Brano fornito ▸

···

L'intero, poco noto, capitolo del codice penale che prevede queste misure stupisce, prima ancora che per le conseguenze, per il suo linguaggio. Del codice del 1930, firmato da Vittorio Emanuele III, da Mussolini e dal ministro Alfredo Rocco - tuttora in vigore - questa dedicata alle «misure di sicurezza detentiva» è la parte che racconta maggiormente il clima autoritario in cui è nato, figlio di culture giuridiche in cui si puniva non il reato ma la persona. Così gli articoli pretendono che il giudice si spinga nei meandri dell'animo umano, scrutando «una speciale inclinazione al delitto, che trovi una sua causa nell'indole particolarmente malvagia del colpevole» (articolo 108). Roba in cui si sente l'eco ottocentesco delle teorie di Cesare Lombroso, quello che misurava crani e sezionava cervelli alla ricerca delle malformazioni che rendono criminali «per inclinazione».

NULLA È CAMBIATO

Eppure è tutto ancora in vigore. Curiosamente la Corte Costituzionale, che tanti aggiustamenti ha imposto al codice Rocco, qui ha modificato solo piccoli dettagli. Di queste misure si è fatto grande uso fino al 2000, quando il numero degli internati in Italia raggiungeva i mille e cinquecento; poi è iniziata una lenta, costante discesa fino all'ultimo dato disponibile, quello del dicembre scorso: 349 persone. Tante, comunque. Un piccolo esercito di presunti pericolosi, distribuiti in sei «case di lavoro». Si chiamano così, e questo è l'altro grande equivoco della faccenda.

···

Record per individuare gli oggetti descritti:
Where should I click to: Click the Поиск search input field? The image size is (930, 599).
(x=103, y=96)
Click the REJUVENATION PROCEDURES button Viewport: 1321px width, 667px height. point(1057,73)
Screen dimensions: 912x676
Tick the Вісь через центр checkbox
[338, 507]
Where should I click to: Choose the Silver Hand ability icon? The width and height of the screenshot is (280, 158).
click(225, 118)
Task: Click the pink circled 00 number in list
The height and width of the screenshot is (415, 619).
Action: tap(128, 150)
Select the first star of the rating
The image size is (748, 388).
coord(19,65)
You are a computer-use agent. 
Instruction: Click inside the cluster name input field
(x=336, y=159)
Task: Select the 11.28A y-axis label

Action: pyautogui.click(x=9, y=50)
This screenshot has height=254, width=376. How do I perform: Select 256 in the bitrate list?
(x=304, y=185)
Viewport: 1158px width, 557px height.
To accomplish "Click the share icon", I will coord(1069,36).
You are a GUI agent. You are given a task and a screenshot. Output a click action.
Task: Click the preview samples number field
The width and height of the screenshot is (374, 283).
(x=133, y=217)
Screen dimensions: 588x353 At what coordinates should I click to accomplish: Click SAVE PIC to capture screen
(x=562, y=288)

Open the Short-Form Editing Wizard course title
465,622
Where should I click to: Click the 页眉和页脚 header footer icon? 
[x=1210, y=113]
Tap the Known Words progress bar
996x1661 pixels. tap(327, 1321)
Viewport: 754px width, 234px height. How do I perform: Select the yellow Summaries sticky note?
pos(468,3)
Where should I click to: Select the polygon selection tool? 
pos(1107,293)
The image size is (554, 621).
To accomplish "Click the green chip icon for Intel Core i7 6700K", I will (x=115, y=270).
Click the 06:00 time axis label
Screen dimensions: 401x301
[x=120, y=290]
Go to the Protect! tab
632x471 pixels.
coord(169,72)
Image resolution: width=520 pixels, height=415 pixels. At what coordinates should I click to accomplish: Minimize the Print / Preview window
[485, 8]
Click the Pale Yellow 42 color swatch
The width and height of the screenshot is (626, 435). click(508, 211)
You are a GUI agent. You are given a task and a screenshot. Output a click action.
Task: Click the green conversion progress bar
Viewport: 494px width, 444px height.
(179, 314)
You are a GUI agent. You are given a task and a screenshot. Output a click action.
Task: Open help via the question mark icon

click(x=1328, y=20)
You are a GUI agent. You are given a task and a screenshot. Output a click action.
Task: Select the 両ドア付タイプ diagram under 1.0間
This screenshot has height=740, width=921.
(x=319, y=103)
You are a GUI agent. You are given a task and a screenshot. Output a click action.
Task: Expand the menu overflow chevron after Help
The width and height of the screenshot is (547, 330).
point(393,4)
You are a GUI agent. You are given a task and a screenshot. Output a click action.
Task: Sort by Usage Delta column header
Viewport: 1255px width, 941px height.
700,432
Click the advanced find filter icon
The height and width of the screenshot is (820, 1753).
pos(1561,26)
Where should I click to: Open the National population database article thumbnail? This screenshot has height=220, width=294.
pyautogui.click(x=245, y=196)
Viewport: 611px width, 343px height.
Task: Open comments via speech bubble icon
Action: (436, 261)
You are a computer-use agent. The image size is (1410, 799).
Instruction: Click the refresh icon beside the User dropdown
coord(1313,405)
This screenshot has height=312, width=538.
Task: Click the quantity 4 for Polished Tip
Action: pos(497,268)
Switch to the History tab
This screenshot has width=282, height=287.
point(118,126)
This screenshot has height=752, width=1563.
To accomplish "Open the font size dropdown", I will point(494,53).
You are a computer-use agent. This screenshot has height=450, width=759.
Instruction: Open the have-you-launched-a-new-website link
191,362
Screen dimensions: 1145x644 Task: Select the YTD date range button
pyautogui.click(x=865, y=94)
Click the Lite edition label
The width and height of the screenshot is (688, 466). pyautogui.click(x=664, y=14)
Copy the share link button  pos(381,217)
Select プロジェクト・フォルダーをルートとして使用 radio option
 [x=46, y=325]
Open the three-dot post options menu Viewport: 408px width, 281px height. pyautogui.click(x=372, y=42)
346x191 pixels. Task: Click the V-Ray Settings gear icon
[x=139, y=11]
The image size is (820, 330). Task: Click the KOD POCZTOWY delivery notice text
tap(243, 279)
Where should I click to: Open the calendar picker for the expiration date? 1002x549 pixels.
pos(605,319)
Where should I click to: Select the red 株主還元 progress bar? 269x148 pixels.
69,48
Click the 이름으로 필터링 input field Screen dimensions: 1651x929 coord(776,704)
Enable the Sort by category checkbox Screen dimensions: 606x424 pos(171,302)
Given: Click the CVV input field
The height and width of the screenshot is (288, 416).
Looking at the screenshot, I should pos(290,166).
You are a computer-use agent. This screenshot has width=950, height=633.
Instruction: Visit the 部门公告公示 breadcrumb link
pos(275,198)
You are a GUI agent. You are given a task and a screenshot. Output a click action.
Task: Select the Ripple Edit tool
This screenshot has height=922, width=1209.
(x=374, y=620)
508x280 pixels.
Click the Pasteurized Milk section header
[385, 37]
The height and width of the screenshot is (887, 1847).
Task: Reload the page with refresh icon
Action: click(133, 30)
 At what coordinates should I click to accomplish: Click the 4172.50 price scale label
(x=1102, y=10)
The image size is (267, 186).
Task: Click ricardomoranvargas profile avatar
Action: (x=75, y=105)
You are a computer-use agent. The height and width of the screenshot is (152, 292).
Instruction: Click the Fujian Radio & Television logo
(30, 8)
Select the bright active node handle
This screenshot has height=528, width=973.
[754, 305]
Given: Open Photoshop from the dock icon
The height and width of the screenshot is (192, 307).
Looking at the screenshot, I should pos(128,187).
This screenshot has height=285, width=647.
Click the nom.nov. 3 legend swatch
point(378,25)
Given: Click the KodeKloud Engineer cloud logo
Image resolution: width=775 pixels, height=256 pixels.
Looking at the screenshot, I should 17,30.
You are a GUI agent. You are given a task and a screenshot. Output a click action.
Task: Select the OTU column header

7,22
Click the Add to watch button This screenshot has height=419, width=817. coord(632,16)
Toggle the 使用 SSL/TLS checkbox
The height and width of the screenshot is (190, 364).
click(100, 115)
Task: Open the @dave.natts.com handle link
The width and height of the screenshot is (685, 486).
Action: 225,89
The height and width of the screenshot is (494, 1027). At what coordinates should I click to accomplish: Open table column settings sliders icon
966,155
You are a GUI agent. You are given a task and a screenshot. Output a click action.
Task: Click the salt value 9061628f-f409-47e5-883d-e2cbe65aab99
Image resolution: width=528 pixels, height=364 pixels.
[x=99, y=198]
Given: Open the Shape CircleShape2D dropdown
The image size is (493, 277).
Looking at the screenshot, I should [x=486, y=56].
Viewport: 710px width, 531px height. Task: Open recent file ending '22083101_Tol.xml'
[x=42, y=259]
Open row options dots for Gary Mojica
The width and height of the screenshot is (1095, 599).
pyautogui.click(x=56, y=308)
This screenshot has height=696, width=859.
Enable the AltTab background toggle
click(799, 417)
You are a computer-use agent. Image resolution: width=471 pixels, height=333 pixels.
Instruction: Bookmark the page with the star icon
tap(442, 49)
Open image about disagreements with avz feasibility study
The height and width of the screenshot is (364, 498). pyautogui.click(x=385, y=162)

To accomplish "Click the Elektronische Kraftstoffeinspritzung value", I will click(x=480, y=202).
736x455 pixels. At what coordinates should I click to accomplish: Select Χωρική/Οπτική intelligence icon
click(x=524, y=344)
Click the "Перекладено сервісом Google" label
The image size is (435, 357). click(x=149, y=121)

···

Le attività ▸
A: Nel brano sulle misure di sicurezza detentiva, riduci a un breve elenco puntato il paragrafo che inizia con "Eppure è tutto ancora in vigore", mantenendone i fatti principali.
B: Nei record, rinomina "Select" in "Choose" nel tratto che va dalla riga contenente "has height=450, width=759." fino a quella contenente "[x=46, y=325]", estremi inclusi. Restituisci soltanto queste righe, senza altre modifiche.
Il brano e i record provengono da fonti distinte.

Risposte in ordine ▸
A:
- Le misure sono ancora in vigore e la Corte Costituzionale vi ha modificato solo piccoli dettagli.
- Sono state molto usate fino al 2000, quando gli internati in Italia erano circa millecinquecento.
- Da allora il numero è sceso lentamente e in modo costante fino a 349 persone nel dicembre scorso, ultimo dato disponibile.
- Gli internati sono distribuiti in sei «case di lavoro», un nome che costituisce l'altro grande equivoco della faccenda.

B:
You are a computer-use agent. This screenshot has height=450, width=759.
Instruction: Open the have-you-launched-a-new-website link
191,362
Screen dimensions: 1145x644 Task: Choose the YTD date range button
pyautogui.click(x=865, y=94)
Click the Lite edition label
The width and height of the screenshot is (688, 466). pyautogui.click(x=664, y=14)
Copy the share link button  pos(381,217)
Choose プロジェクト・フォルダーをルートとして使用 radio option
 [x=46, y=325]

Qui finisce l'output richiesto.